◆ **YOUR GOAL**
After finding the line that includes "Aktuelles (88, 1586)" in the records below, transcribe it and each line after it through the last, exactly, and add nothing.

Stored items:
============

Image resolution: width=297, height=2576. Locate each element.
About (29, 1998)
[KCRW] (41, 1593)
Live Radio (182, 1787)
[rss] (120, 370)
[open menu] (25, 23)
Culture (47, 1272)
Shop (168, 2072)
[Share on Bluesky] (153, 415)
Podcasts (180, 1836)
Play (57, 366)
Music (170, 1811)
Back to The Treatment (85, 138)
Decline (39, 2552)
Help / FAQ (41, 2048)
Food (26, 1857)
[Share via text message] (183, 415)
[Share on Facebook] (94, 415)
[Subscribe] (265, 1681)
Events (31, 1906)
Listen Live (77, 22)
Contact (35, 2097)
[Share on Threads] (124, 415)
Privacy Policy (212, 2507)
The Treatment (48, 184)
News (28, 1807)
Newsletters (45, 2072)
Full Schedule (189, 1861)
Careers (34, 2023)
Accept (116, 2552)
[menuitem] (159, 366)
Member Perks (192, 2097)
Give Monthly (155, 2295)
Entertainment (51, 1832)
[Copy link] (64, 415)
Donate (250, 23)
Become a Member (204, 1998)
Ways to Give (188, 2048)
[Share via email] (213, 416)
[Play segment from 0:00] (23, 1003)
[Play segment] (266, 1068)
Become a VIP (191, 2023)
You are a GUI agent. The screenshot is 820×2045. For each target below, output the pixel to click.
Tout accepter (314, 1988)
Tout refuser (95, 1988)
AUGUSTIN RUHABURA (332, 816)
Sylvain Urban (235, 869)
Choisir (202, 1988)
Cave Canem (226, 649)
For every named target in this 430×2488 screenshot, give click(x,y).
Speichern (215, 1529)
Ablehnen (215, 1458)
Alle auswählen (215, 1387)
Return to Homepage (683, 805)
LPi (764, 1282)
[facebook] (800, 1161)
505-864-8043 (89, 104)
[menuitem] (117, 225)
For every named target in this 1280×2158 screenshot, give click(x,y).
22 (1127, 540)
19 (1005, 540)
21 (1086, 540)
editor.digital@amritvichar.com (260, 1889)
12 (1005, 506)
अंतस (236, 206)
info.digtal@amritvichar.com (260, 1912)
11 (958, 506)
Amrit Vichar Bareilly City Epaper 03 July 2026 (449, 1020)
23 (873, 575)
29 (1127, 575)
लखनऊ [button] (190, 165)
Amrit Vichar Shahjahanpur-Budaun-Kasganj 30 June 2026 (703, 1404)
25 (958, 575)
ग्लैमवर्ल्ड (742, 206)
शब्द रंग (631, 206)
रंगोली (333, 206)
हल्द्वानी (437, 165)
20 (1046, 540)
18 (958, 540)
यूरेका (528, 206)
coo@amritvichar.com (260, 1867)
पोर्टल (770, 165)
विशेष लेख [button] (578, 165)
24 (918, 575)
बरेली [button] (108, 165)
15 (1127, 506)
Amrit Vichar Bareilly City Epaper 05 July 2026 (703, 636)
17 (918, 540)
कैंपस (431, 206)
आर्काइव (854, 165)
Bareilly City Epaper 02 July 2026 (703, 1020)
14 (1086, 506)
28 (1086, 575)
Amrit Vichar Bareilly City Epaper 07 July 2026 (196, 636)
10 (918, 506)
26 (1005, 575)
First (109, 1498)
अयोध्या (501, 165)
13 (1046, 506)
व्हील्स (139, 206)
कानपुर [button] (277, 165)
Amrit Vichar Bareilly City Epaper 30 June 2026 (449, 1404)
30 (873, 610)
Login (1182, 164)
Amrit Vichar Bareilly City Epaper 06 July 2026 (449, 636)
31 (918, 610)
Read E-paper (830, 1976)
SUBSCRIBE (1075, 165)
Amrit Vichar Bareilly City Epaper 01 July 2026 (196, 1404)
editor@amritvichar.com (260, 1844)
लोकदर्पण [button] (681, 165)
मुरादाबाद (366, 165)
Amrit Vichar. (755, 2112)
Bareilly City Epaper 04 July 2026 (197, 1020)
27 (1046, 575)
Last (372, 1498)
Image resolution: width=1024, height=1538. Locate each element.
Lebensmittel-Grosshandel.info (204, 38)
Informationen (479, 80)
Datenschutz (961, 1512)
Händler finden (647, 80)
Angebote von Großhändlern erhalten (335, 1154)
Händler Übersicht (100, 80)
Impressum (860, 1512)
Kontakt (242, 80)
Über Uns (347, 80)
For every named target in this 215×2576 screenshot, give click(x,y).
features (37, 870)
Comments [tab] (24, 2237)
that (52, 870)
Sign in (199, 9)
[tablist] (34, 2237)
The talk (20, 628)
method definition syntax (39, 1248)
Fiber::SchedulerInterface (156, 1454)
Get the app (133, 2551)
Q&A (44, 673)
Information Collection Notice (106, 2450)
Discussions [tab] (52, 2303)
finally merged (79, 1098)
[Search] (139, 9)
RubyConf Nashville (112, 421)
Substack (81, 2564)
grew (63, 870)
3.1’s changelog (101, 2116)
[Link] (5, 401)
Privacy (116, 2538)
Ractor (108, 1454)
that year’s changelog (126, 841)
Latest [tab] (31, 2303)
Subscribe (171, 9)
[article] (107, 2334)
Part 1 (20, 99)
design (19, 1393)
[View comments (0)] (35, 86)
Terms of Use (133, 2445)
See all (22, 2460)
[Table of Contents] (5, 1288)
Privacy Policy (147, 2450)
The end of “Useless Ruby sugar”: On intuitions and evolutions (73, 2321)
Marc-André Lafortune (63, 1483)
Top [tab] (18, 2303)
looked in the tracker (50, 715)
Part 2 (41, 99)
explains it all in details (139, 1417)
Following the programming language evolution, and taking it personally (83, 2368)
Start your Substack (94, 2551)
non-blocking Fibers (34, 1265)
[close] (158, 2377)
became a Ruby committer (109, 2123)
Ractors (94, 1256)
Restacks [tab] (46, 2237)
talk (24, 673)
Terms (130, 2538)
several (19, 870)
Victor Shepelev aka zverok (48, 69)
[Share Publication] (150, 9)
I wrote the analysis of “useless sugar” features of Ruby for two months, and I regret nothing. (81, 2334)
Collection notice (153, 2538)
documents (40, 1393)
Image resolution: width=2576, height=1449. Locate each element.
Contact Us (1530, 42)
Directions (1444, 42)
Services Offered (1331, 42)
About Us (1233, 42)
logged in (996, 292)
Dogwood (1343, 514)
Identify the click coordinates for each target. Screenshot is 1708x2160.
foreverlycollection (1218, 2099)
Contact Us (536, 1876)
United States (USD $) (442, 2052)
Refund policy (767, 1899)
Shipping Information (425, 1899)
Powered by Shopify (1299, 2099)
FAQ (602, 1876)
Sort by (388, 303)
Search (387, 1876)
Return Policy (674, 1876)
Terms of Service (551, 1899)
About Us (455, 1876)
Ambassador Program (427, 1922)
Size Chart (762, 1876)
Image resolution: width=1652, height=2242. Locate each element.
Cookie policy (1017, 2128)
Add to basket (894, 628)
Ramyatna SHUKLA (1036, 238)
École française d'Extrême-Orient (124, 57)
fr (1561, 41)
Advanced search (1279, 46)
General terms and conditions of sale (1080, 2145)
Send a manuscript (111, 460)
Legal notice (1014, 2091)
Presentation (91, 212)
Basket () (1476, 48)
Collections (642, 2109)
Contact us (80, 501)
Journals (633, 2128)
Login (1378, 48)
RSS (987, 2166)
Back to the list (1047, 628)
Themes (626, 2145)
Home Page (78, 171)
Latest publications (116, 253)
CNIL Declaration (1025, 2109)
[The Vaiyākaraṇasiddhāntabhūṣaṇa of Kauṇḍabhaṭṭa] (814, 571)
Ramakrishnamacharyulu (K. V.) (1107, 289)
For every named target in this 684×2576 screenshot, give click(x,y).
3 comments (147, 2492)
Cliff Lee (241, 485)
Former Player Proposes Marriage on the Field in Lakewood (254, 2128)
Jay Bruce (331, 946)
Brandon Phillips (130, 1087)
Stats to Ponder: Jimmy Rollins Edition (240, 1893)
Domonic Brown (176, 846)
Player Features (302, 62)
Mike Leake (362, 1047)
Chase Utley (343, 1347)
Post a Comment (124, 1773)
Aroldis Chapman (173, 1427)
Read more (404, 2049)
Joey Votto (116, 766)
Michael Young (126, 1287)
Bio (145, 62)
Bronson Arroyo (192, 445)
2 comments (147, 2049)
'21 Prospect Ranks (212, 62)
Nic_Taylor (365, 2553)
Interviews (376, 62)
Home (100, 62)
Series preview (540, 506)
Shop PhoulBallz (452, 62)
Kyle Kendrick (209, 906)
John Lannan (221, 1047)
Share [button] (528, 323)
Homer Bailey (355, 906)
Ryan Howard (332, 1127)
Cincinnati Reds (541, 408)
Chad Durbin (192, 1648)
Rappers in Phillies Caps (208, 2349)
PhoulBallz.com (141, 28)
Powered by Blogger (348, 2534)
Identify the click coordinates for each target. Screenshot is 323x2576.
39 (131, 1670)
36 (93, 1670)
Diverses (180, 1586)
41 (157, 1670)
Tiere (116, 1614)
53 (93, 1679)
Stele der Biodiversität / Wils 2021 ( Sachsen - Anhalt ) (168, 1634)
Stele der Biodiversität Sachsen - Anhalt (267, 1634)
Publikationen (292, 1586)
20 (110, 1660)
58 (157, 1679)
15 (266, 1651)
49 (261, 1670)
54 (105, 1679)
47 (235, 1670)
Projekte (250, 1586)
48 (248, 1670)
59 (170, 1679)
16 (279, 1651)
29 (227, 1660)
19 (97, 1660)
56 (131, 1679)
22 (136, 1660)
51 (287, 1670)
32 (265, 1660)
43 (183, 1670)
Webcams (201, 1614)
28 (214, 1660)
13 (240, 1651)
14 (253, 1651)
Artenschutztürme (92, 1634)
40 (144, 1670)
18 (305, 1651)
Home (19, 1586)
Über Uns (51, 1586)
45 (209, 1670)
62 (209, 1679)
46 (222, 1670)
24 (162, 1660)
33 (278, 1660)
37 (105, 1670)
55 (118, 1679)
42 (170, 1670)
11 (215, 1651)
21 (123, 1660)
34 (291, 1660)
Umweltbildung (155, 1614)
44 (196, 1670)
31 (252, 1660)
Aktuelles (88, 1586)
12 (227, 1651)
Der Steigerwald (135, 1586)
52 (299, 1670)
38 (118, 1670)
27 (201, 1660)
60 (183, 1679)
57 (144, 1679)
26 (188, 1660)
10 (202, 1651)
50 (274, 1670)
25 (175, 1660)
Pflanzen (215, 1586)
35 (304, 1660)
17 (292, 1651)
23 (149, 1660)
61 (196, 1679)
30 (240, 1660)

============

◆ **FINAL ANSWER**
Aktuelles (88, 1586)
12 (227, 1651)
Der Steigerwald (135, 1586)
52 (299, 1670)
38 (118, 1670)
27 (201, 1660)
60 (183, 1679)
57 (144, 1679)
26 (188, 1660)
10 (202, 1651)
50 (274, 1670)
25 (175, 1660)
Pflanzen (215, 1586)
35 (304, 1660)
17 (292, 1651)
23 (149, 1660)
61 (196, 1679)
30 (240, 1660)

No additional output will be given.